------ DATA RECORDS ------

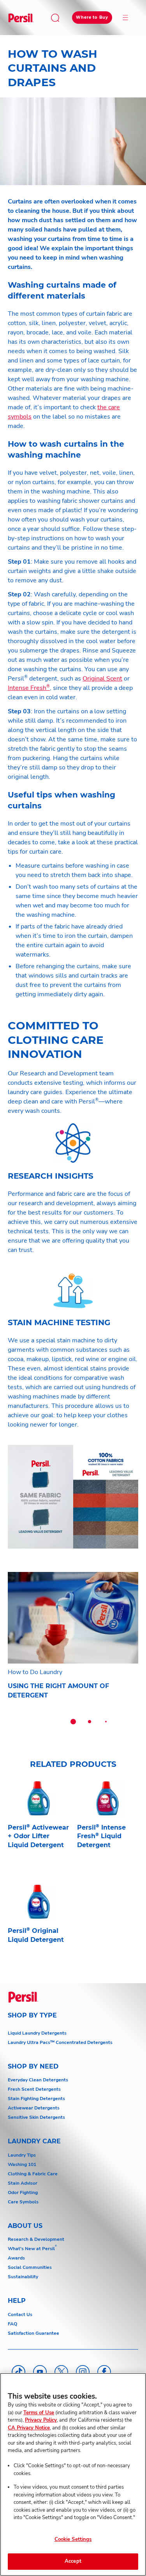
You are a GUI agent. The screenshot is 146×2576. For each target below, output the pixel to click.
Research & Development (36, 2239)
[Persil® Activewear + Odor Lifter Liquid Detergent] (38, 1829)
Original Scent (102, 678)
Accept (73, 2561)
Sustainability (23, 2277)
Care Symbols (23, 2202)
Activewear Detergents (34, 2108)
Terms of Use (38, 2412)
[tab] (73, 1721)
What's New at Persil (31, 2248)
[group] (73, 1653)
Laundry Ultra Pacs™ (31, 2042)
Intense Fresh (29, 688)
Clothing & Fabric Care (33, 2174)
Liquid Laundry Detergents (37, 2033)
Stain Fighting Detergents (36, 2098)
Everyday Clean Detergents (38, 2080)
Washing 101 (22, 2164)
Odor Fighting (23, 2192)
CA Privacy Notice (29, 2427)
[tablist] (73, 1721)
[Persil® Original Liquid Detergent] (38, 1928)
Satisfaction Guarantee (33, 2333)
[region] (73, 2474)
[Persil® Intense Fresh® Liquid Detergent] (108, 1829)
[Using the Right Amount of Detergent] (73, 1640)
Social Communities (30, 2267)
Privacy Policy (41, 2420)
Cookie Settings (73, 2539)
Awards (16, 2258)
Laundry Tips (22, 2155)
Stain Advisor (22, 2183)
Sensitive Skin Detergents (36, 2117)
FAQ (12, 2324)
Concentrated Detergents (84, 2042)
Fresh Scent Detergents (34, 2089)
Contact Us (20, 2314)
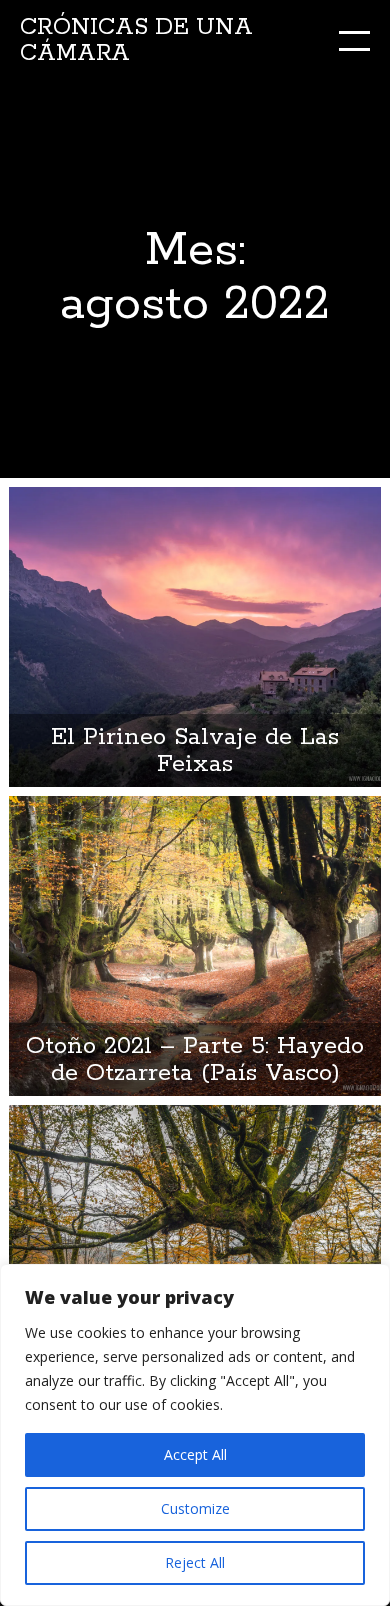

------

» WORK TO COMPLETE:
Only the pictures are dropped. Otherwise, write out the listing exactly.

» ANSWER FOR THE TASK:
You are a GUI agent. The screenshot is 146×2576. For each target below, output the pixel to click.
Research & Development (36, 2239)
[Persil® Activewear + Odor Lifter Liquid Detergent] (38, 1829)
Original Scent (102, 678)
Accept (73, 2561)
Sustainability (23, 2277)
Care Symbols (23, 2202)
Activewear Detergents (34, 2108)
Terms of Use (38, 2412)
[tab] (73, 1721)
What's New at Persil (31, 2248)
[group] (73, 1653)
Laundry Ultra Pacs™ (31, 2042)
Intense Fresh (29, 688)
Clothing & Fabric Care (33, 2174)
Liquid Laundry Detergents (37, 2033)
Stain Fighting Detergents (36, 2098)
Everyday Clean Detergents (38, 2080)
Washing 101 (22, 2164)
Odor Fighting (23, 2192)
CA Privacy Notice (29, 2427)
[tablist] (73, 1721)
[Persil® Original Liquid Detergent] (38, 1928)
Satisfaction Guarantee (33, 2333)
[region] (73, 2474)
[Persil® Intense Fresh® Liquid Detergent] (108, 1829)
[Using the Right Amount of Detergent] (73, 1640)
Social Communities (30, 2267)
Privacy Policy (41, 2420)
Cookie Settings (73, 2539)
Awards (16, 2258)
Laundry Tips (22, 2155)
Stain Advisor (22, 2183)
Sensitive Skin Detergents (36, 2117)
FAQ (12, 2324)
Concentrated Detergents (84, 2042)
Fresh Scent Detergents (34, 2089)
Contact Us (20, 2314)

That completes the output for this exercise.